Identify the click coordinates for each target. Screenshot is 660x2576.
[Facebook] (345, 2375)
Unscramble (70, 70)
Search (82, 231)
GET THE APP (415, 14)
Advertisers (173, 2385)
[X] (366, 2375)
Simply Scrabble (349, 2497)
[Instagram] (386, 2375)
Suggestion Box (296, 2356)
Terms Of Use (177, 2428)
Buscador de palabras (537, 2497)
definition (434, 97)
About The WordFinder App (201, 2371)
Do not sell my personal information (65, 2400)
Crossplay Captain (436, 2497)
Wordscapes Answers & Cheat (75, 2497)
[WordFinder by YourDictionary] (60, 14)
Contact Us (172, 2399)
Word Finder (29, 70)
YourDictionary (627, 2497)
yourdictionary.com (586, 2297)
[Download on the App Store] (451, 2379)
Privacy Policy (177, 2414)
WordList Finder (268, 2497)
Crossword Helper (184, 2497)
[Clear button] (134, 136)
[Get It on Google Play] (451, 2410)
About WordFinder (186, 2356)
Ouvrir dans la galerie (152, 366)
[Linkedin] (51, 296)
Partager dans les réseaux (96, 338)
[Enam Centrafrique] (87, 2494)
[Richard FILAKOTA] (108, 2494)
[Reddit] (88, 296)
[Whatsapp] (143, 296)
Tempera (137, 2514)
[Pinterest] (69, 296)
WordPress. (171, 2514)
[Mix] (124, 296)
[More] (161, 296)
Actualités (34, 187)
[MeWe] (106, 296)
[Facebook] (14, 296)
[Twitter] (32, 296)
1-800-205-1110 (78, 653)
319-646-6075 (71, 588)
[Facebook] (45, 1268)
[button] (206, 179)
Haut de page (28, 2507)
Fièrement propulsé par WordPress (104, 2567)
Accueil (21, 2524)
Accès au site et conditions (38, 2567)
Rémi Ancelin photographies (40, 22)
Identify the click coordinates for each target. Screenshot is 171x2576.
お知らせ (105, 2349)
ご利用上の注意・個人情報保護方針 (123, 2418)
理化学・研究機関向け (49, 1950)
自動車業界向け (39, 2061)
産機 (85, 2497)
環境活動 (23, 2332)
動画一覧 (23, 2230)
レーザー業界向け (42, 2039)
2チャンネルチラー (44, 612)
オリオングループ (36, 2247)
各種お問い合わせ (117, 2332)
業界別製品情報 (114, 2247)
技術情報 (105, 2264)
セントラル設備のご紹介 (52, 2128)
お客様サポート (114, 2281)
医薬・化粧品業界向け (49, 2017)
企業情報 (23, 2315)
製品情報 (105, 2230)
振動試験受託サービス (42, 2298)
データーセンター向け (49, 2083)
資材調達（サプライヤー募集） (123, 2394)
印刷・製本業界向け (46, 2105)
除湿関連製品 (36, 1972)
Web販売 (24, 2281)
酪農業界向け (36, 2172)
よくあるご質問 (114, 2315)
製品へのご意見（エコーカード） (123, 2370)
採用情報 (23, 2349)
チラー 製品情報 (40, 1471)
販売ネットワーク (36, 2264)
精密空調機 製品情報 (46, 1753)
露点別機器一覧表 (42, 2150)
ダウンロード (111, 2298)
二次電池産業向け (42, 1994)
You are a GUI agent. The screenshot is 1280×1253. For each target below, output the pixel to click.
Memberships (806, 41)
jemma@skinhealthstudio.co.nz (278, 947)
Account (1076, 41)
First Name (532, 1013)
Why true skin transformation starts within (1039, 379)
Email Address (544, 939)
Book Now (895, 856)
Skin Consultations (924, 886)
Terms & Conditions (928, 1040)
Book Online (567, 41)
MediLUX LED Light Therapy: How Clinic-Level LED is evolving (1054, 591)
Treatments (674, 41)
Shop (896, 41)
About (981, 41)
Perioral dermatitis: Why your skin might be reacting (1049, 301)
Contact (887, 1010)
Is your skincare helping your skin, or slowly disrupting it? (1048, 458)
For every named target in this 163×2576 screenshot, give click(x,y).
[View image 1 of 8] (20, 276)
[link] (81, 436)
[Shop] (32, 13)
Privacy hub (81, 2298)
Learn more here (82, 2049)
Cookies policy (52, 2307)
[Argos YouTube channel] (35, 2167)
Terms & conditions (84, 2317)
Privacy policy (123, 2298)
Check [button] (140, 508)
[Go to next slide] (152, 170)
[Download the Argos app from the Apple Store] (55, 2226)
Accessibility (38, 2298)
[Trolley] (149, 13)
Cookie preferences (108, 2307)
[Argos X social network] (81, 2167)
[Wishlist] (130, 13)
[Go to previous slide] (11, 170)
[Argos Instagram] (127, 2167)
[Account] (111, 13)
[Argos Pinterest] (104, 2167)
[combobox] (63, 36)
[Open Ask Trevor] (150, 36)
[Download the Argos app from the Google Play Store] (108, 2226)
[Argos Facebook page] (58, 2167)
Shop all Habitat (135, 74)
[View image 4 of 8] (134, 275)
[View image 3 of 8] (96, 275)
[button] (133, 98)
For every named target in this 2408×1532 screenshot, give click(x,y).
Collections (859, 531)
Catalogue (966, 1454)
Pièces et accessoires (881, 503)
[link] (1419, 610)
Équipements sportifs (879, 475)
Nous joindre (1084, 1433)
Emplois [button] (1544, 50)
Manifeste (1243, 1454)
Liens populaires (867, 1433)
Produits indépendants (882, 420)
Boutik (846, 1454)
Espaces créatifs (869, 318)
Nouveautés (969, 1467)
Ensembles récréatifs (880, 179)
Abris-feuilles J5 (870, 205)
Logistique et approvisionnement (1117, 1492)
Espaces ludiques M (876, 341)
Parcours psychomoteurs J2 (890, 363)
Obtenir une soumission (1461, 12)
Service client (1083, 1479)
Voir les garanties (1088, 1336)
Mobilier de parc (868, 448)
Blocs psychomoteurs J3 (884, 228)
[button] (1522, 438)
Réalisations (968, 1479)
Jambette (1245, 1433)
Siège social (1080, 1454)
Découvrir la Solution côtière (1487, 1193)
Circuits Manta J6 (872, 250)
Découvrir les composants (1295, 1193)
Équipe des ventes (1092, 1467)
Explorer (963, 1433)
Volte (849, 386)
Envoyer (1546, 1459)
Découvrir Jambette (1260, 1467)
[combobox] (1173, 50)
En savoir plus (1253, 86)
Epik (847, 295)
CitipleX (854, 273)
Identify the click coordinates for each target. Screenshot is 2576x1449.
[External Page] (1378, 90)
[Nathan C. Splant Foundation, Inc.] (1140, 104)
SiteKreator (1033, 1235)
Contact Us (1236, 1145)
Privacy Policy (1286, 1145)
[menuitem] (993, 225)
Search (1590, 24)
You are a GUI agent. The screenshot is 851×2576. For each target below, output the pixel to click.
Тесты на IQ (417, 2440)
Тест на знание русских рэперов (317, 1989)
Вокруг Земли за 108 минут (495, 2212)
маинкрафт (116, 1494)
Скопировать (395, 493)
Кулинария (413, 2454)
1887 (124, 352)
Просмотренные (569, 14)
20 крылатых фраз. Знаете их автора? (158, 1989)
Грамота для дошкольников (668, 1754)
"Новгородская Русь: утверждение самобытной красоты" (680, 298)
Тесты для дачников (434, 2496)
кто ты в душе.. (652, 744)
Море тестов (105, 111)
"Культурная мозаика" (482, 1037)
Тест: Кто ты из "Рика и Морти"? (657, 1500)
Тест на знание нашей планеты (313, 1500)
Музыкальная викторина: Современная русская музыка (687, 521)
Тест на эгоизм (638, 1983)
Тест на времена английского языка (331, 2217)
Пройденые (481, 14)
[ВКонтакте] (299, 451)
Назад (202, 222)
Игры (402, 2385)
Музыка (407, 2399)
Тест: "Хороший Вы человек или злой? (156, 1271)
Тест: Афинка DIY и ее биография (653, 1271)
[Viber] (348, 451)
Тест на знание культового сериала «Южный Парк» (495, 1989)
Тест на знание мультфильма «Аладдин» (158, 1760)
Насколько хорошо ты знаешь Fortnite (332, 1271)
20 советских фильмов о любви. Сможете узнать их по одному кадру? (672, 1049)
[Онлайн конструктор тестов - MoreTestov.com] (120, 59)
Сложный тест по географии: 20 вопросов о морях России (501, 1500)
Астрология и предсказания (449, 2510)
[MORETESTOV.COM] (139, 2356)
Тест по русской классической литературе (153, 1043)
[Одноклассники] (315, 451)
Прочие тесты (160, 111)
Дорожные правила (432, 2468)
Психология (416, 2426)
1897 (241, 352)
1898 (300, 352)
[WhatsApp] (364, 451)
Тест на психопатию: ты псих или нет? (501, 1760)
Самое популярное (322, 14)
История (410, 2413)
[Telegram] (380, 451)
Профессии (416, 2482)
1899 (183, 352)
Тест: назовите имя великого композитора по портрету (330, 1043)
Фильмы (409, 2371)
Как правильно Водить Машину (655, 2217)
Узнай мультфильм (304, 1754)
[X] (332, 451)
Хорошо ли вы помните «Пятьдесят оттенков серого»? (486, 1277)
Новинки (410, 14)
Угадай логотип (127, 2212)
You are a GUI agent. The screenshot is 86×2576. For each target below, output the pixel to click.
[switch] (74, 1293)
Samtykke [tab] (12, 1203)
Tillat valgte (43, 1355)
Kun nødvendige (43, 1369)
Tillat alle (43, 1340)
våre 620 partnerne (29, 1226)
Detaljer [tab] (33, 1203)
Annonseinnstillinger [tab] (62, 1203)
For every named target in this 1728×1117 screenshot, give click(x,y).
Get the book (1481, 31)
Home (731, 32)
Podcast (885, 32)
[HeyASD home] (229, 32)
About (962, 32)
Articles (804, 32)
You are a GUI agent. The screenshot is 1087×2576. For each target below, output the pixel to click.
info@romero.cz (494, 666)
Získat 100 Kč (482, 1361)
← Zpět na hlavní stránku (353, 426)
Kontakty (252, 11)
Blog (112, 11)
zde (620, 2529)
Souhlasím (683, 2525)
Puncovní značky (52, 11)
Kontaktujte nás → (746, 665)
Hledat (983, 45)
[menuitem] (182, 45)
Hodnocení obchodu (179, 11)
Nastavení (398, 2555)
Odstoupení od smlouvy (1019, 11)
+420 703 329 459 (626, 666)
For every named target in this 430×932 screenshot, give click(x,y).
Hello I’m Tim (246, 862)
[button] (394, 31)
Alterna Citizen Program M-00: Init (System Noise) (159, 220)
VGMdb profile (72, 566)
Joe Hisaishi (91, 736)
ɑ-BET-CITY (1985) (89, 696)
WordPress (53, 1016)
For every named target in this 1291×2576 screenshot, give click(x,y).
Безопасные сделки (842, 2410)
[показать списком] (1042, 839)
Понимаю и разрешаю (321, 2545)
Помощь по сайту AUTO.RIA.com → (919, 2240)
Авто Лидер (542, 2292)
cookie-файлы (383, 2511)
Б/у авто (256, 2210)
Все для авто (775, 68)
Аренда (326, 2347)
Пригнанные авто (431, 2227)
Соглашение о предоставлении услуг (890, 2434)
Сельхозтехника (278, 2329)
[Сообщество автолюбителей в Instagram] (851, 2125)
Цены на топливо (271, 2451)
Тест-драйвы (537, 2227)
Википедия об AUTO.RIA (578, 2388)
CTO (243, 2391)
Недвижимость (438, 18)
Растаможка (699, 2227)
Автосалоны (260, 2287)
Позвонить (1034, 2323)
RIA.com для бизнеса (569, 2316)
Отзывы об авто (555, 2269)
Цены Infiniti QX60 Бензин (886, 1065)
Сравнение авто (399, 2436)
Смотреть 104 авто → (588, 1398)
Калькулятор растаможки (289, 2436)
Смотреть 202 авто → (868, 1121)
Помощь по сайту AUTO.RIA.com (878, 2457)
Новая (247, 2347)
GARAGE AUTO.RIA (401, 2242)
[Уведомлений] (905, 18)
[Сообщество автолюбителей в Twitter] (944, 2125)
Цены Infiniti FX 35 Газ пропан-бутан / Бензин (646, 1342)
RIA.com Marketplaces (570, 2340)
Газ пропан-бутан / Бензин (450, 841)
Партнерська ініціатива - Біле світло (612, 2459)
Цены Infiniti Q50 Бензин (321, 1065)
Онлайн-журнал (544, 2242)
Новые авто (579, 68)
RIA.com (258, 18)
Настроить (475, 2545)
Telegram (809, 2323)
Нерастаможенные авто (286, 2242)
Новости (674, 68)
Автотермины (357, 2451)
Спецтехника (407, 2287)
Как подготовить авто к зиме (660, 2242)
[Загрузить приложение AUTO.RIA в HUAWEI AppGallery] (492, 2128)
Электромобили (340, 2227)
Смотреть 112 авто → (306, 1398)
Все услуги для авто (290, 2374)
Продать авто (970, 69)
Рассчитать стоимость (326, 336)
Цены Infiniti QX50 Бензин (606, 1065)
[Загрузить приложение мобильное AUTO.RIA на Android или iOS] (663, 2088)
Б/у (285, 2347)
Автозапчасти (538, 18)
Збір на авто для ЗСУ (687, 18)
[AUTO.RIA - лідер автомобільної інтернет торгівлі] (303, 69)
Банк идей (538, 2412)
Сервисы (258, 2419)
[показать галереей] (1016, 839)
━━━━━━
→ **Task prompt**: Lines from the beginning of the data above through the line containing "露点別機器一覧表 (42, 2150)" are to be returned exactly, and no others.

→ **Result below**:
Identify the click coordinates for each target. Screenshot is 660x2576.
[Facebook] (345, 2375)
Unscramble (70, 70)
Search (82, 231)
GET THE APP (415, 14)
Advertisers (173, 2385)
[X] (366, 2375)
Simply Scrabble (349, 2497)
[Instagram] (386, 2375)
Suggestion Box (296, 2356)
Terms Of Use (177, 2428)
Buscador de palabras (537, 2497)
definition (434, 97)
About The WordFinder App (201, 2371)
Do not sell my personal information (65, 2400)
Crossplay Captain (436, 2497)
Wordscapes Answers & Cheat (75, 2497)
[WordFinder by YourDictionary] (60, 14)
Contact Us (172, 2399)
Word Finder (29, 70)
YourDictionary (627, 2497)
yourdictionary.com (586, 2297)
[Download on the App Store] (451, 2379)
Privacy Policy (177, 2414)
WordList Finder (268, 2497)
Crossword Helper (184, 2497)
[Clear button] (134, 136)
[Get It on Google Play] (451, 2410)
About WordFinder (186, 2356)
Ouvrir dans la galerie (152, 366)
[Linkedin] (51, 296)
Partager dans les réseaux (96, 338)
[Enam Centrafrique] (87, 2494)
[Richard FILAKOTA] (108, 2494)
[Reddit] (88, 296)
[Whatsapp] (143, 296)
Tempera (137, 2514)
[Pinterest] (69, 296)
WordPress. (171, 2514)
[Mix] (124, 296)
[More] (161, 296)
Actualités (34, 187)
[MeWe] (106, 296)
[Facebook] (14, 296)
[Twitter] (32, 296)
1-800-205-1110 (78, 653)
319-646-6075 (71, 588)
[Facebook] (45, 1268)
[button] (206, 179)
Haut de page (28, 2507)
Fièrement propulsé par WordPress (104, 2567)
Accueil (21, 2524)
Accès au site et conditions (38, 2567)
Rémi Ancelin photographies (40, 22)
Identify the click coordinates for each target. Screenshot is 171x2576.
お知らせ (105, 2349)
ご利用上の注意・個人情報保護方針 (123, 2418)
理化学・研究機関向け (49, 1950)
自動車業界向け (39, 2061)
産機 (85, 2497)
環境活動 (23, 2332)
動画一覧 (23, 2230)
レーザー業界向け (42, 2039)
2チャンネルチラー (44, 612)
オリオングループ (36, 2247)
各種お問い合わせ (117, 2332)
業界別製品情報 (114, 2247)
技術情報 (105, 2264)
セントラル設備のご紹介 (52, 2128)
お客様サポート (114, 2281)
医薬・化粧品業界向け (49, 2017)
企業情報 (23, 2315)
製品情報 (105, 2230)
振動試験受託サービス (42, 2298)
データーセンター向け (49, 2083)
資材調達（サプライヤー募集） (123, 2394)
印刷・製本業界向け (46, 2105)
除湿関連製品 (36, 1972)
Web販売 (24, 2281)
酪農業界向け (36, 2172)
よくあるご質問 (114, 2315)
製品へのご意見（エコーカード） (123, 2370)
採用情報 (23, 2349)
チラー 製品情報 (40, 1471)
販売ネットワーク (36, 2264)
精密空調機 製品情報 (46, 1753)
露点別機器一覧表 (42, 2150)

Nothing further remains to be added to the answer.